Posts tagged: JAVASCRIPT

Sort tables with sorttable.js

I’ve been enjoying listening to the “Audible Ajax” podcasts from Ajaxian lately. One of the older shows was a talk by Lugradio’s Stuart Langridge in which, in an aside, he mentioned a table sorting widget he had written. It sounded cool. When I got home I fired up the browser and found it: sorttable.js.

Even though it’s over two years old and doubtless there are a bazillion Ajax (tm) toolkits that include supersets of this functionality, I find it to be a very elegant thing. Largely that’s because of its utterly configuration-free operation. As long has you’ve put <th> headers on your table, you just include the script in your page, and set class="sortable" and a unique id on each of your table(s); clicking on a table header re-sorts the table by that column, without any action on the server side at all.
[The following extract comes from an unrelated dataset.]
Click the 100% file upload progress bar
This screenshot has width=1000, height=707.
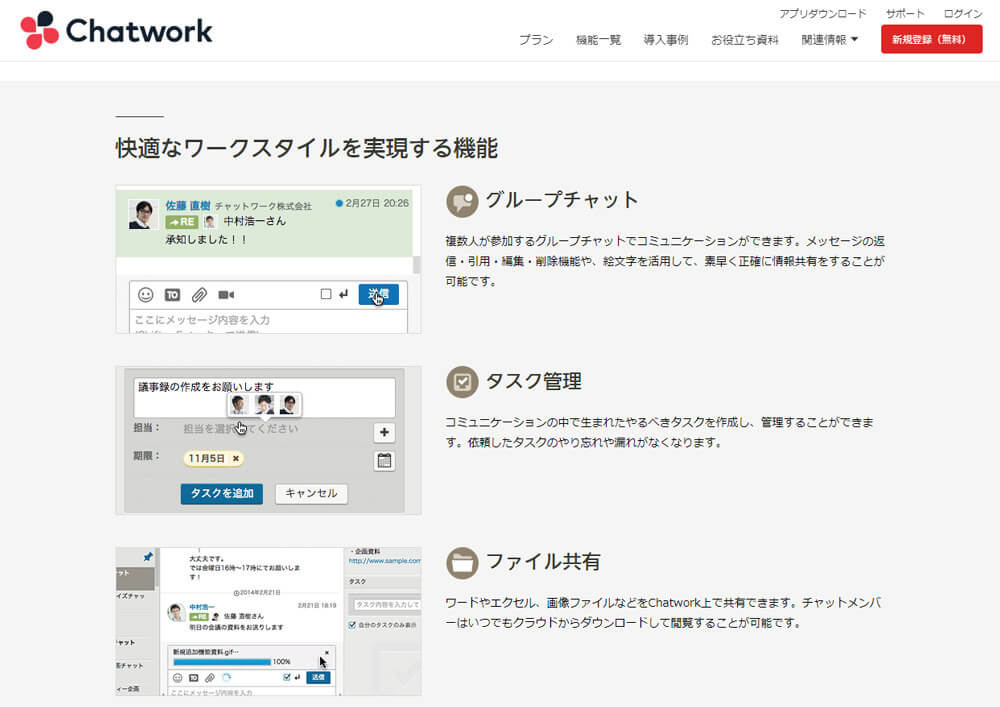(220, 662)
TrimPath Junction: a pure Javascript clone of Rails

I won’t ask “why?” because I think it’s kind of neat – TrimPath Junction is an unabashed Javascript clone of Ruby on Rails that was released earlier this year. Requires a Javascript interpreter on your server of course. (For bonus points run it on a Javascript web server too.)

I have to admit that until looking at the Junction example code I had never realized that though Javascript has objects, it has no classes. That sent me off reading more about prototype-oriented languages (that Lua just keeps popping up).

The MySpace worm

Via Rafe I learned of an astounding Javascript hack done by a MySpace user. Excerpts from the summary, allegedly written by the creator:

…anyone who viewed my profile who wasn’t already on my friends list would inadvertently add me as a friend. Without their permission.

8:35 am: You have 74 friends and 221 friend requests. Woah. I did not expect this much. I’m surprised it even worked. 200 people have been infected in 8 hours. That means I’ll have 600 new friends added every day. Woah.

Tiddlywiki

TiddlyWiki is one of the most impressive Javascript apps I’ve ever seen. It’s a pure client-side wiki. You can edit navigation, do live searching, and save to disk. There are some rough edges, mostly due to the awkwardness of using a browser as a document editor. But wow.